## SET PROBLEM
Please edit the lines below so that "Image resolution" becomes "Display size" wherever it occurs, with everything else left unchanged.

(Stored data entries)
++++
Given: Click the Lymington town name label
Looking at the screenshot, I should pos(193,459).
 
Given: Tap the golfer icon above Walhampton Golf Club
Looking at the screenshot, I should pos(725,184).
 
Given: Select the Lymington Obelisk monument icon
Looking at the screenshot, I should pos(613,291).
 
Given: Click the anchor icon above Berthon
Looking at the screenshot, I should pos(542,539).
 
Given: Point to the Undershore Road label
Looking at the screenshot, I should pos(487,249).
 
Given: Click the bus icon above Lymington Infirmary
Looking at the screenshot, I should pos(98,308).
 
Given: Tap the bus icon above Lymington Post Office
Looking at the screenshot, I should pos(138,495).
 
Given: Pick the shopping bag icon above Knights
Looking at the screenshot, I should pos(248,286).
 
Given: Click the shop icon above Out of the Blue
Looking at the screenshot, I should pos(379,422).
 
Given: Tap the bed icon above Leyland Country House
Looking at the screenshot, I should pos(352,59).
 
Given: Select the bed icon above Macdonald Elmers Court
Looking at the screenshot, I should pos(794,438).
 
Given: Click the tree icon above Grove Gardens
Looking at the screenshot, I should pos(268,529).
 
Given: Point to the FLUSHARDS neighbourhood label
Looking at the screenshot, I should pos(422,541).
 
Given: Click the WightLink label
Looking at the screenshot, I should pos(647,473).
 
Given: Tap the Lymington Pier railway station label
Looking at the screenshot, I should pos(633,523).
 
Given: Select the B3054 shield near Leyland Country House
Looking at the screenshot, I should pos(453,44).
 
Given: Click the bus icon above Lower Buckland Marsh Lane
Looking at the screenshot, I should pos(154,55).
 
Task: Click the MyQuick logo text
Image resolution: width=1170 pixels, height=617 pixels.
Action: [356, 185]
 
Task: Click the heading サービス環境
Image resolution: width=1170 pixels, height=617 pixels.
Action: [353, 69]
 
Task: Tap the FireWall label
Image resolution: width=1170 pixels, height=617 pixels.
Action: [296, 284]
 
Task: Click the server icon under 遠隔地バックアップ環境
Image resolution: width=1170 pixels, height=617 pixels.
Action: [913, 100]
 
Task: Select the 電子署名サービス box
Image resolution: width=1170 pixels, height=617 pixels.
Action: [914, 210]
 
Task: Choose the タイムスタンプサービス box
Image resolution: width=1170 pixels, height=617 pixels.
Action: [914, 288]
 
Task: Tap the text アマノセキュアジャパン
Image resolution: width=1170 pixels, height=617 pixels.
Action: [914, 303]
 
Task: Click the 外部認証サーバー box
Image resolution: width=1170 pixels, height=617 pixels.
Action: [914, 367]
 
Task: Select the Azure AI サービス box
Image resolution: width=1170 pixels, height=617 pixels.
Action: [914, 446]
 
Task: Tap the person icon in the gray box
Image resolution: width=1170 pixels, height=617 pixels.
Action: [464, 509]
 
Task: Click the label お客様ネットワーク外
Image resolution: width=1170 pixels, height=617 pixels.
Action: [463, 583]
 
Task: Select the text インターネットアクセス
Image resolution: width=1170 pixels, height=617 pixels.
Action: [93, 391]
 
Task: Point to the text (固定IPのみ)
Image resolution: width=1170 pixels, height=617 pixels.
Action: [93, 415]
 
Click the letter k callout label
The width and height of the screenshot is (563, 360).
++++
## COMPLETE ANSWER
Given: Click the Lymington town name label
Looking at the screenshot, I should pos(193,459).
 
Given: Tap the golfer icon above Walhampton Golf Club
Looking at the screenshot, I should pos(725,184).
 
Given: Select the Lymington Obelisk monument icon
Looking at the screenshot, I should pos(613,291).
 
Given: Click the anchor icon above Berthon
Looking at the screenshot, I should pos(542,539).
 
Given: Point to the Undershore Road label
Looking at the screenshot, I should pos(487,249).
 
Given: Click the bus icon above Lymington Infirmary
Looking at the screenshot, I should pos(98,308).
 
Given: Tap the bus icon above Lymington Post Office
Looking at the screenshot, I should pos(138,495).
 
Given: Pick the shopping bag icon above Knights
Looking at the screenshot, I should pos(248,286).
 
Given: Click the shop icon above Out of the Blue
Looking at the screenshot, I should pos(379,422).
 
Given: Tap the bed icon above Leyland Country House
Looking at the screenshot, I should pos(352,59).
 
Given: Select the bed icon above Macdonald Elmers Court
Looking at the screenshot, I should pos(794,438).
 
Given: Click the tree icon above Grove Gardens
Looking at the screenshot, I should pos(268,529).
 
Given: Point to the FLUSHARDS neighbourhood label
Looking at the screenshot, I should pos(422,541).
 
Given: Click the WightLink label
Looking at the screenshot, I should pos(647,473).
 
Given: Tap the Lymington Pier railway station label
Looking at the screenshot, I should pos(633,523).
 
Given: Select the B3054 shield near Leyland Country House
Looking at the screenshot, I should pos(453,44).
 
Given: Click the bus icon above Lower Buckland Marsh Lane
Looking at the screenshot, I should pos(154,55).
 
Task: Click the MyQuick logo text
Display size: width=1170 pixels, height=617 pixels.
Action: [356, 185]
 
Task: Click the heading サービス環境
Display size: width=1170 pixels, height=617 pixels.
Action: [353, 69]
 
Task: Tap the FireWall label
Display size: width=1170 pixels, height=617 pixels.
Action: [296, 284]
 
Task: Click the server icon under 遠隔地バックアップ環境
Display size: width=1170 pixels, height=617 pixels.
Action: [913, 100]
 
Task: Select the 電子署名サービス box
Display size: width=1170 pixels, height=617 pixels.
Action: [914, 210]
 
Task: Choose the タイムスタンプサービス box
Display size: width=1170 pixels, height=617 pixels.
Action: [914, 288]
 
Task: Tap the text アマノセキュアジャパン
Display size: width=1170 pixels, height=617 pixels.
Action: [914, 303]
 
Task: Click the 外部認証サーバー box
Display size: width=1170 pixels, height=617 pixels.
Action: [914, 367]
 
Task: Select the Azure AI サービス box
Display size: width=1170 pixels, height=617 pixels.
Action: [914, 446]
 
Task: Tap the person icon in the gray box
Display size: width=1170 pixels, height=617 pixels.
Action: [464, 509]
 
Task: Click the label お客様ネットワーク外
Display size: width=1170 pixels, height=617 pixels.
Action: [463, 583]
 
Task: Select the text インターネットアクセス
Display size: width=1170 pixels, height=617 pixels.
Action: [93, 391]
 
Task: Point to the text (固定IPのみ)
Display size: width=1170 pixels, height=617 pixels.
Action: [93, 415]
 
Click the letter k callout label
The width and height of the screenshot is (563, 360).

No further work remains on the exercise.